– Veterinario reporta 16 infecciones graves en tres semanas
Redacción / Izúcar de Matamoros, Pue.
La incidencia de miasis en animales de compañía ha registrado un alza constante en la región central de Izúcar de Matamoros. Durante las últimas tres semanas, la proliferación del gusano barrenador ha derivado en más de 16 diagnósticos clínicos en etapa crítica, situación que llevó al médico veterinario zootecnista Agustín Morales Pablo a emitir un aviso sanitario y preventivo dirigido a todos los propietarios de mascotas en la zona.
El especialista detalló que los caninos afectados han ingresado a su consultorio presentando un cuadro clínico sumamente complejo. La biología de esta especie parasitaria dicta que sus larvas se alimentan de tejido vivo, ingresando al organismo del animal a través de heridas expuestas, rasguños o lesiones cutáneas previas. Una vez alojado, el parásito desencadena un proceso de deterioro acelerado que se manifiesta con dolor agudo e infecciones bacterianas secundarias de alta severidad.

El daño en los tejidos ha escalado a tal grado que, en diversos casos recientes, los tratamientos tópicos o farmacológicos iniciales han resultado insuficientes. Morales Pablo precisó que varios de los pacientes caninos tuvieron que ser sometidos a intervenciones quirúrgicas de índole reconstructiva para remover la totalidad de las larvas, desbridar las zonas afectadas y reparar los daños estructurales sufridos en la piel y el músculo.
Un factor determinante en la evolución negativa de esta enfermedad es la demora en la búsqueda de asistencia profesional.
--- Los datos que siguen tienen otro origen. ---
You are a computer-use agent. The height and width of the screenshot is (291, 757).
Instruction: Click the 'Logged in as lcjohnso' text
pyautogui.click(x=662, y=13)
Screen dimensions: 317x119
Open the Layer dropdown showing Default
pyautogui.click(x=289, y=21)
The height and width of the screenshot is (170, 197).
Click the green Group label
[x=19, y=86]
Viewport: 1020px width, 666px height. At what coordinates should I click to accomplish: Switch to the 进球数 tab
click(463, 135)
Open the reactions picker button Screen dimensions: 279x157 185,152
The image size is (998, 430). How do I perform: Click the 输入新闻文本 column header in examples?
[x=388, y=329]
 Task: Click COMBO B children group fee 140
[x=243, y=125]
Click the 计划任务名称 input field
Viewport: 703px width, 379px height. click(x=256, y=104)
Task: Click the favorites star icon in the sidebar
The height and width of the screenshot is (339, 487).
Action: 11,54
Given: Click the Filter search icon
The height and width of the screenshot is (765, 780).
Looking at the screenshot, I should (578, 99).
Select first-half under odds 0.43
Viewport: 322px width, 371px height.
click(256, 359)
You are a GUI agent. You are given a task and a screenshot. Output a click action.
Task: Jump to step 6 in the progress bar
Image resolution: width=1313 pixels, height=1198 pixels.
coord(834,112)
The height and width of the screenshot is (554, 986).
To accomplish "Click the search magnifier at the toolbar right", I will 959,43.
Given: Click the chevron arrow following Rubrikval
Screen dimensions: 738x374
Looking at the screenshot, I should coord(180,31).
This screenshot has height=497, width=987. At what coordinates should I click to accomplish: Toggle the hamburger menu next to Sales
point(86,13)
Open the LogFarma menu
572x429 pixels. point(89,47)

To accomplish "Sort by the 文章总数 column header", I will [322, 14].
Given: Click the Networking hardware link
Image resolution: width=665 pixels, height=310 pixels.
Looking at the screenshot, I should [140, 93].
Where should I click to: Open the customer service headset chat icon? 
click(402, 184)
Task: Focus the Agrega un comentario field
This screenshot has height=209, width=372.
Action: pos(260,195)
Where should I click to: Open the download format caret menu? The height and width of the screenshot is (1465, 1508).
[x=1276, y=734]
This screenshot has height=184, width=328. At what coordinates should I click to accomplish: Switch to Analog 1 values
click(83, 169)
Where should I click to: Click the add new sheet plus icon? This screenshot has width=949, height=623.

De acuerdo con la experiencia del veterinario, un sector de los propietarios posterga la visita a las clínicas por la preocupación ante los posibles costos económicos derivados de las consultas y los medicamentos. Esta dilación resulta contraproducente, ya que permite que la infestación parasitaria se expanda con rapidez, lo que a su vez encarece el tratamiento, vuelve más invasiva la recuperación y puede llegar a comprometer la vida del animal.
Para frenar la propagación de este problema de salud veterinaria, el exhorto principal hacia la población es establecer rutinas de revisión física estricta en sus perros. Resulta fundamental inspeccionar de inmediato cualquier herida, corte o modificación en el comportamiento habitual del canino, especialmente en zonas con altas temperaturas o exposición al exterior. La vigilancia permanente, combinada con la intervención médica en los primeros signos de infección, se mantiene como la herramienta clínica más eficaz para proteger el bienestar y la vida de los animales de compañía.